Data for locating visible targets
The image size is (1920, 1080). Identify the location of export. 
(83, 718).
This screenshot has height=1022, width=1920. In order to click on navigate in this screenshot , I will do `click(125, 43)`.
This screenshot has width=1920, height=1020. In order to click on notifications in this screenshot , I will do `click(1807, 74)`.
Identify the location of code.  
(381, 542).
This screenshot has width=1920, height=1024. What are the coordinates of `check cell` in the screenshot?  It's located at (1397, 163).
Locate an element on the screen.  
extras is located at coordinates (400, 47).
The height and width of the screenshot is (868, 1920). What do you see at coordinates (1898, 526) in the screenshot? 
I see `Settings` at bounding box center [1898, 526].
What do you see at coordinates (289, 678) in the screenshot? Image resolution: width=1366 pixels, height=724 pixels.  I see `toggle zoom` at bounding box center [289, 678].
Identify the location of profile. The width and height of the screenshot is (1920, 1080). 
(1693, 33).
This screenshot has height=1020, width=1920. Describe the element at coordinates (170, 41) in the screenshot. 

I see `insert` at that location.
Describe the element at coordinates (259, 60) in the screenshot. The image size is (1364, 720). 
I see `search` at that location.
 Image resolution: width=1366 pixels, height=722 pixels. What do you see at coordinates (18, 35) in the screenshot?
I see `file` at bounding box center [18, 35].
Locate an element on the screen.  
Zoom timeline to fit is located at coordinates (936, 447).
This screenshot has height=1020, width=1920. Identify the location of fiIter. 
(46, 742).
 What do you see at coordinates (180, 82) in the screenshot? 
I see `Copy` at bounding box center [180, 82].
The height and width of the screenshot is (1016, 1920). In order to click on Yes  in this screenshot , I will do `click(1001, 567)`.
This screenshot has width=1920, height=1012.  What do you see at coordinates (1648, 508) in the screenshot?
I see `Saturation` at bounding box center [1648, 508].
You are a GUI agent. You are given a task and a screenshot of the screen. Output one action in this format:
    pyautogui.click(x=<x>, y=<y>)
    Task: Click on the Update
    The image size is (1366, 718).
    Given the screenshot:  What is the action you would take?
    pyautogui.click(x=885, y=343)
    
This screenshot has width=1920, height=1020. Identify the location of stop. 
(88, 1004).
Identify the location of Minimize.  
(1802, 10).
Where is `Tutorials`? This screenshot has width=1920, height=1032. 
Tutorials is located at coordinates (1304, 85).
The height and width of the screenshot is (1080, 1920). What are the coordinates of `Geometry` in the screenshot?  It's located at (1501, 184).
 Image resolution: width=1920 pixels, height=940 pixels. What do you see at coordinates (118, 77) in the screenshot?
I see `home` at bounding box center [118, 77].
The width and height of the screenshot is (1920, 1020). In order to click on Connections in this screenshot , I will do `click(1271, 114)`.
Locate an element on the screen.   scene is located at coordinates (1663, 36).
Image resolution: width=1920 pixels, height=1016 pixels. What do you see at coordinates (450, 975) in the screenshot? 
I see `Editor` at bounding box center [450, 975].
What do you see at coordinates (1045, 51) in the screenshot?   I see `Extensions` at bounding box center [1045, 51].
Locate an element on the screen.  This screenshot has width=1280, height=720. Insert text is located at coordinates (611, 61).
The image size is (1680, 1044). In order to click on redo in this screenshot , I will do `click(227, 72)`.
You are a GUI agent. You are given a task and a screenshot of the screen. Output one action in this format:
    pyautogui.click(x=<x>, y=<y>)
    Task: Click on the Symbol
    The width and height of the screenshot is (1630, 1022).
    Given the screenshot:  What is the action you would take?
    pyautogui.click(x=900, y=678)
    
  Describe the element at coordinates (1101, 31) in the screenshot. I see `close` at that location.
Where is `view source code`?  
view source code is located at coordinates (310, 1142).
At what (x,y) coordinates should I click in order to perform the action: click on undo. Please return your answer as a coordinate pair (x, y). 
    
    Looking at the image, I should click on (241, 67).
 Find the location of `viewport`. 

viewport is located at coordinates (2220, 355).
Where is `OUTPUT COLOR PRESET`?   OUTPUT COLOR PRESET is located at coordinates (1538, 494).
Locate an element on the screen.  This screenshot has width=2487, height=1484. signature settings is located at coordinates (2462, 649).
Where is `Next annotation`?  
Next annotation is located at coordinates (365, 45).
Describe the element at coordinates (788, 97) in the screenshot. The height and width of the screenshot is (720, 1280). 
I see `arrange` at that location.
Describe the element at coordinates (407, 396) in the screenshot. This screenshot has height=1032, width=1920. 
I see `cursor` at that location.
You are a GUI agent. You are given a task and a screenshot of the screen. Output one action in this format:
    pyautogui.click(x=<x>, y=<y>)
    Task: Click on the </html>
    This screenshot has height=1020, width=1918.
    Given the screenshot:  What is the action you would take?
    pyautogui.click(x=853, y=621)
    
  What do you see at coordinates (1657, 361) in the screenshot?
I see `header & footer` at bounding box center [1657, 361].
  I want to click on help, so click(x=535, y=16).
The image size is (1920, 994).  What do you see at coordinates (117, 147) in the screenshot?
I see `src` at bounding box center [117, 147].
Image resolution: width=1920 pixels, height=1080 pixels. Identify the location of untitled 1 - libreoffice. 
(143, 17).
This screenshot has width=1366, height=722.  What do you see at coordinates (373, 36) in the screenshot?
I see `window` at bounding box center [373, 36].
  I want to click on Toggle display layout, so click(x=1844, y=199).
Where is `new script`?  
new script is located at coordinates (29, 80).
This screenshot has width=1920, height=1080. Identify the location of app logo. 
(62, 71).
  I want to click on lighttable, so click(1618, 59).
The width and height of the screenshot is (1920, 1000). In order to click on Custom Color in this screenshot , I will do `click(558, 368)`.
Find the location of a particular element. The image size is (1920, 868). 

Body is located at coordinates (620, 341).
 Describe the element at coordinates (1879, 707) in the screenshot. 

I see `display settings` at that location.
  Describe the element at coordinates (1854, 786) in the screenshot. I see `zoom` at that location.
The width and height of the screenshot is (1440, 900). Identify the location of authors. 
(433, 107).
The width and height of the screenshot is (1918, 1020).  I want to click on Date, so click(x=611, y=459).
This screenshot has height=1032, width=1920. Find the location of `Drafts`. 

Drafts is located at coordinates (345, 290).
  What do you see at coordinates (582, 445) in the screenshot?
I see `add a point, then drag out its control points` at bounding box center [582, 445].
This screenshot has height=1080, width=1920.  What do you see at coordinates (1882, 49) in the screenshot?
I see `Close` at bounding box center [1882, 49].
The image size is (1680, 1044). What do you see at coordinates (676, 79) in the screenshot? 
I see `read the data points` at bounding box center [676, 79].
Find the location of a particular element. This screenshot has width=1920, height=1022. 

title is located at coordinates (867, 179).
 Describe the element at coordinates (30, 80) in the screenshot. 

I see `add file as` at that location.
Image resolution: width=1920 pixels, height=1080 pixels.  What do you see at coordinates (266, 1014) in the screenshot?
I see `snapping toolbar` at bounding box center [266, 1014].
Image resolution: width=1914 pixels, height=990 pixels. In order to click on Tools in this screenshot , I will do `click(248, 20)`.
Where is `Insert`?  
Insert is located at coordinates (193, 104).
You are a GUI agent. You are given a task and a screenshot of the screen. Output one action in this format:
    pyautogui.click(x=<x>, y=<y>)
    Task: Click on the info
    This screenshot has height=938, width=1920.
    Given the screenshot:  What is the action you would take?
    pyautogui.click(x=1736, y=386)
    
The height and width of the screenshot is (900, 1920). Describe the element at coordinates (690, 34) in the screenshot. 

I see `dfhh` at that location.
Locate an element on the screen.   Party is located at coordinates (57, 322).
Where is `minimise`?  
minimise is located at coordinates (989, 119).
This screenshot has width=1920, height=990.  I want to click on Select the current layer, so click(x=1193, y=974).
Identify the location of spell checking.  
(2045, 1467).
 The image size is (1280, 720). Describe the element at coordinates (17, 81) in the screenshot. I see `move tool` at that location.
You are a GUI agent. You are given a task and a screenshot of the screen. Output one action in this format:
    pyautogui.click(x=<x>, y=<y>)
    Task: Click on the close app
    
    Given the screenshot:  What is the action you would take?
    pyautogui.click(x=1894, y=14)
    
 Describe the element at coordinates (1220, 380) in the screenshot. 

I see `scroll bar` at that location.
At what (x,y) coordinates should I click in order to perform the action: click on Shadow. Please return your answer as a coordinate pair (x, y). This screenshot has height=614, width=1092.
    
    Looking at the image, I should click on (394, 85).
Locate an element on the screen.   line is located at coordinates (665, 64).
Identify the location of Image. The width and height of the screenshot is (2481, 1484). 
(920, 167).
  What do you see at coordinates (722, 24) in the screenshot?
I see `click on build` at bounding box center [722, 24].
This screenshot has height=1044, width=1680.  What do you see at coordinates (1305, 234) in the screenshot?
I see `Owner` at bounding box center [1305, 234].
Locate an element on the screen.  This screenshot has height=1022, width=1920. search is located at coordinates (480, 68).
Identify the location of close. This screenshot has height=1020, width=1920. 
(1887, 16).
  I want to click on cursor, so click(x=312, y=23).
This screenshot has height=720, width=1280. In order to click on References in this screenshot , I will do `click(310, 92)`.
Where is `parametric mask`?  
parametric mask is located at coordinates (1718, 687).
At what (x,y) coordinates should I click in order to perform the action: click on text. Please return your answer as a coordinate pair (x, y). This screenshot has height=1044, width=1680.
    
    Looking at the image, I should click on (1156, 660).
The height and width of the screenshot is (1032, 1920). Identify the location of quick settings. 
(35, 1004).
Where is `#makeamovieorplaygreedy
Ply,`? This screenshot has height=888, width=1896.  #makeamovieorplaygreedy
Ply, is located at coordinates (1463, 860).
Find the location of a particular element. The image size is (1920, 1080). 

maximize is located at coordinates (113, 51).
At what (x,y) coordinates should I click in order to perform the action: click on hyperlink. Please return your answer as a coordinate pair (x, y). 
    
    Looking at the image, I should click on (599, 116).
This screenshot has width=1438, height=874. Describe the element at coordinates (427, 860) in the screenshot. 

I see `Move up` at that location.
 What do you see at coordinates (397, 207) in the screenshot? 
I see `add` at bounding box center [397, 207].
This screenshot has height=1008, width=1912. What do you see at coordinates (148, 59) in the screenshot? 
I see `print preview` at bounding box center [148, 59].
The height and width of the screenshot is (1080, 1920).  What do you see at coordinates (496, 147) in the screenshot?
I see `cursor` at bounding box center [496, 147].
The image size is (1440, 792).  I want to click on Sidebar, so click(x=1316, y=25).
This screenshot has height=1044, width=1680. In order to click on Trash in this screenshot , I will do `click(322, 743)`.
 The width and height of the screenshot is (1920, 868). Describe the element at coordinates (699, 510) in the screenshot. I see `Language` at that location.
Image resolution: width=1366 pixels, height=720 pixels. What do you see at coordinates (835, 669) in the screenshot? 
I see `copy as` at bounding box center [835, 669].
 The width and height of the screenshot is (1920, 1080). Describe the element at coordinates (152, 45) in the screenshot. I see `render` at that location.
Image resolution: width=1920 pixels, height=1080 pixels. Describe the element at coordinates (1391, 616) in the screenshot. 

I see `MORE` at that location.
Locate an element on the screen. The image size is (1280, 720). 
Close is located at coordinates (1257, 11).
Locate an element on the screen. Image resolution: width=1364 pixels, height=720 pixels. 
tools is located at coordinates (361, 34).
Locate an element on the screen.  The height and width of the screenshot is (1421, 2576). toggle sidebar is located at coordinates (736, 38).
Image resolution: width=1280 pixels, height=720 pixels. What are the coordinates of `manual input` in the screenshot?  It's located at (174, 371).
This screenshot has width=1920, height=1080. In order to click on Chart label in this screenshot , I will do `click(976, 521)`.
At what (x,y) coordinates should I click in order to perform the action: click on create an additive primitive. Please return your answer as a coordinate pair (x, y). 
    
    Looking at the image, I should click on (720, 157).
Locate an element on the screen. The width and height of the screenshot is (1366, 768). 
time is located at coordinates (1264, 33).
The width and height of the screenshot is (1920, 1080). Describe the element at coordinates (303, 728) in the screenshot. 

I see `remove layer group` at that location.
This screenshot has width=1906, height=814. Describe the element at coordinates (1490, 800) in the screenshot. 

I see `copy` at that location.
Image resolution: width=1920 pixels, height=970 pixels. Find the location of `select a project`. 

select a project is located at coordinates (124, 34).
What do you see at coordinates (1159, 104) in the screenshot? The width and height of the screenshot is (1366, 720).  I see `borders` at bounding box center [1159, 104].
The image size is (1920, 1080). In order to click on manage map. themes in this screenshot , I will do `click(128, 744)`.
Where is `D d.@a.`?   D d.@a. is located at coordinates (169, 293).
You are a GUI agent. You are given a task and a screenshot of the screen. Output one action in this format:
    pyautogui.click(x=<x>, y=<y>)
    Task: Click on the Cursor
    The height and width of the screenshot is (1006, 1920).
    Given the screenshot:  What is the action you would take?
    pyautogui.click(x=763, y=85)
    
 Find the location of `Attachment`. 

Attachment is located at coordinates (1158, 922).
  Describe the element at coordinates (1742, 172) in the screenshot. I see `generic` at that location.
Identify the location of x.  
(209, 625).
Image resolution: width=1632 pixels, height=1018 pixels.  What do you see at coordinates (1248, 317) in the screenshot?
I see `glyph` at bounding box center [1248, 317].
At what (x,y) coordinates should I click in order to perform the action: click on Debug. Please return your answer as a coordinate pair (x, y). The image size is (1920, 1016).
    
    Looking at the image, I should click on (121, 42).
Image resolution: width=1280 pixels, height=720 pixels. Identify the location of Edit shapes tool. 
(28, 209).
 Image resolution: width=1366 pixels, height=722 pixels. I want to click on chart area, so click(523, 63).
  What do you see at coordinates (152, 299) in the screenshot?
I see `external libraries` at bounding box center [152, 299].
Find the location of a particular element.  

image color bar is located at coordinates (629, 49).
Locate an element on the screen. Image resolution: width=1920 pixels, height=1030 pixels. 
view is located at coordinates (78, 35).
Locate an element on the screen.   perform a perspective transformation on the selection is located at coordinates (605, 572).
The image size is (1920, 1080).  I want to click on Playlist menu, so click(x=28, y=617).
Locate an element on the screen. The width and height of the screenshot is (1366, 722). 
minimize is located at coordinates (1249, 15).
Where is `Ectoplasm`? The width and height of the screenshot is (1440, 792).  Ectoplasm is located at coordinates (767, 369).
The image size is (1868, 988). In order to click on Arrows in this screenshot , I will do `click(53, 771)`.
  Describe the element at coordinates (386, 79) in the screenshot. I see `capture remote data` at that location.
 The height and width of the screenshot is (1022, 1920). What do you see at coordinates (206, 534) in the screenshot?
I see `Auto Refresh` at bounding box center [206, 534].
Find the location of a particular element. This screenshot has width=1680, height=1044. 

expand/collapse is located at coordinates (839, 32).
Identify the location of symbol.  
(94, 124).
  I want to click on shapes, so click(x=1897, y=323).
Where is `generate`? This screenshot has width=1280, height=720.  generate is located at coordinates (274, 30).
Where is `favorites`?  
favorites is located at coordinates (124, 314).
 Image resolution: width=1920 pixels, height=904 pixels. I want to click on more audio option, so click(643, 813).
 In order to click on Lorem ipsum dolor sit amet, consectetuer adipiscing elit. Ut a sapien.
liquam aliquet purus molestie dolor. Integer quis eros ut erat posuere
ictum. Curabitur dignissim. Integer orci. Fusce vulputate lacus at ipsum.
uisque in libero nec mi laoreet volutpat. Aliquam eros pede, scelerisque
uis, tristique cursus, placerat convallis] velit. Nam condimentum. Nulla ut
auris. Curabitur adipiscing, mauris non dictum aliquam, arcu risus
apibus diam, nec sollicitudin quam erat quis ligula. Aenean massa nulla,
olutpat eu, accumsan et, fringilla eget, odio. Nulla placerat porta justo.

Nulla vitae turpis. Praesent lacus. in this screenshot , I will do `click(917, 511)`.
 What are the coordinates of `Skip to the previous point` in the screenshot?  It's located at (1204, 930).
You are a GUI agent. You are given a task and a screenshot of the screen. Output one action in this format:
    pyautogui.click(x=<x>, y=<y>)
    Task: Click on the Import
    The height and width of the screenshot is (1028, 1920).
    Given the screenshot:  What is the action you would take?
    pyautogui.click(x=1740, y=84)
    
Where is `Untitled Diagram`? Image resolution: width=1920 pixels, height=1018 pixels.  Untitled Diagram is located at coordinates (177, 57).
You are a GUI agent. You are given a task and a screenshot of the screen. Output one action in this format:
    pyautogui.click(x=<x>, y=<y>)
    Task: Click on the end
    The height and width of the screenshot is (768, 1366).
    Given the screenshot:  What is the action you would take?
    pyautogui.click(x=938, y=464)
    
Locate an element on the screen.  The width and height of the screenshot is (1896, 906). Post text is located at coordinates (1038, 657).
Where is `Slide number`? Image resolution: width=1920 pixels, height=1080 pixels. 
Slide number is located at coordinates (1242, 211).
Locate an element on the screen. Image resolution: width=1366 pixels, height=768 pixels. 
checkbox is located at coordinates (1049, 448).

_The exercise_.
Give the lines from the one containing "What do you see at coordinates (289, 678)" through the one containing "center [180, 82].", inclusive, as a JSON list of strings with one string per line, leaving out blank lines.

_Finished exercise_.
[
  "What do you see at coordinates (289, 678) in the screenshot? Image resolution: width=1366 pixels, height=724 pixels.  I see `toggle zoom` at bounding box center [289, 678].",
  "Identify the location of profile. The width and height of the screenshot is (1920, 1080). ",
  "(1693, 33).",
  "This screenshot has height=1020, width=1920. Describe the element at coordinates (170, 41) in the screenshot. ",
  "I see `insert` at that location.",
  "Describe the element at coordinates (259, 60) in the screenshot. The image size is (1364, 720). ",
  "I see `search` at that location.",
  " Image resolution: width=1366 pixels, height=722 pixels. What do you see at coordinates (18, 35) in the screenshot?",
  "I see `file` at bounding box center [18, 35].",
  "Locate an element on the screen.  ",
  "Zoom timeline to fit is located at coordinates (936, 447).",
  "This screenshot has height=1020, width=1920. Identify the location of fiIter. ",
  "(46, 742).",
  " What do you see at coordinates (180, 82) in the screenshot? ",
  "I see `Copy` at bounding box center [180, 82]."
]